▸ Description of the task: Produce a verbatim transcription of the entries, with all pictures omitted.

▸ Dataset:
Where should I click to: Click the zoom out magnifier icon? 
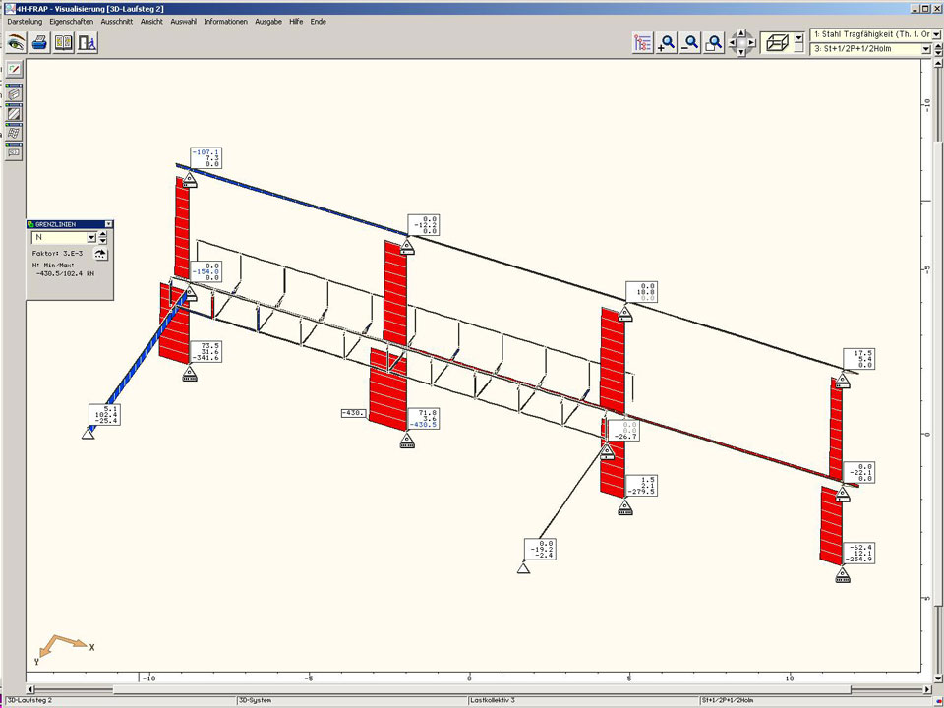tap(691, 43)
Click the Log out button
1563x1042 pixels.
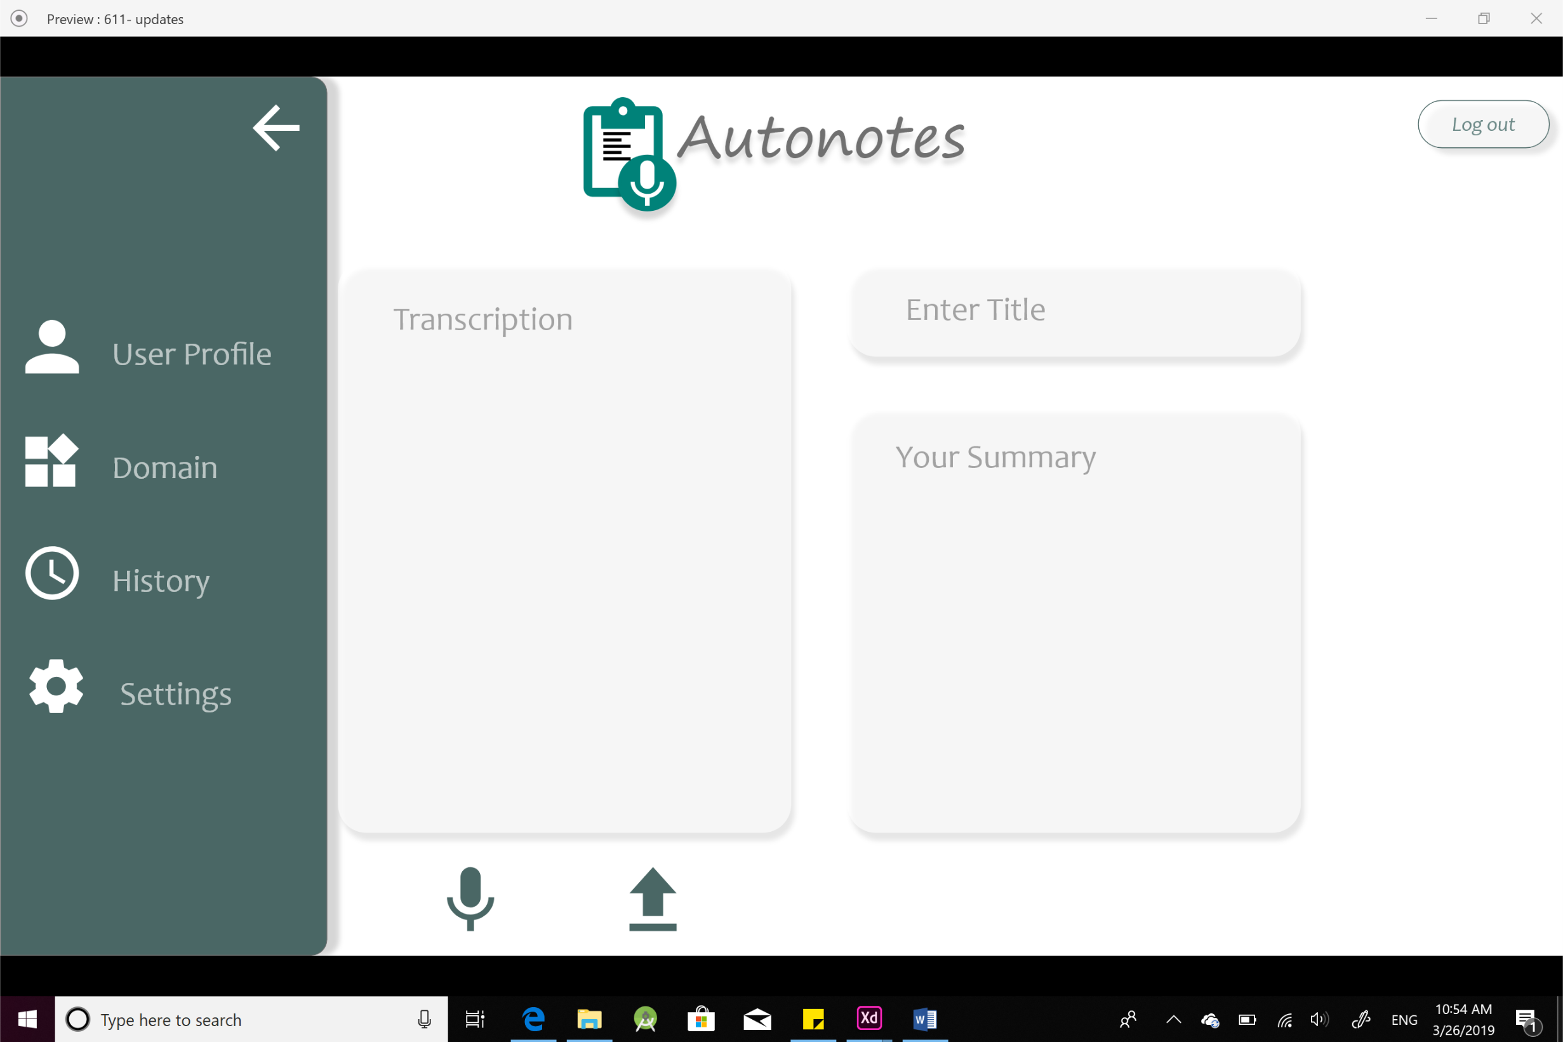(1483, 124)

▸ Result:
Where should I click to: Click the zoom out magnifier icon? 
tap(691, 43)
Click the Log out button
1563x1042 pixels.
(1483, 124)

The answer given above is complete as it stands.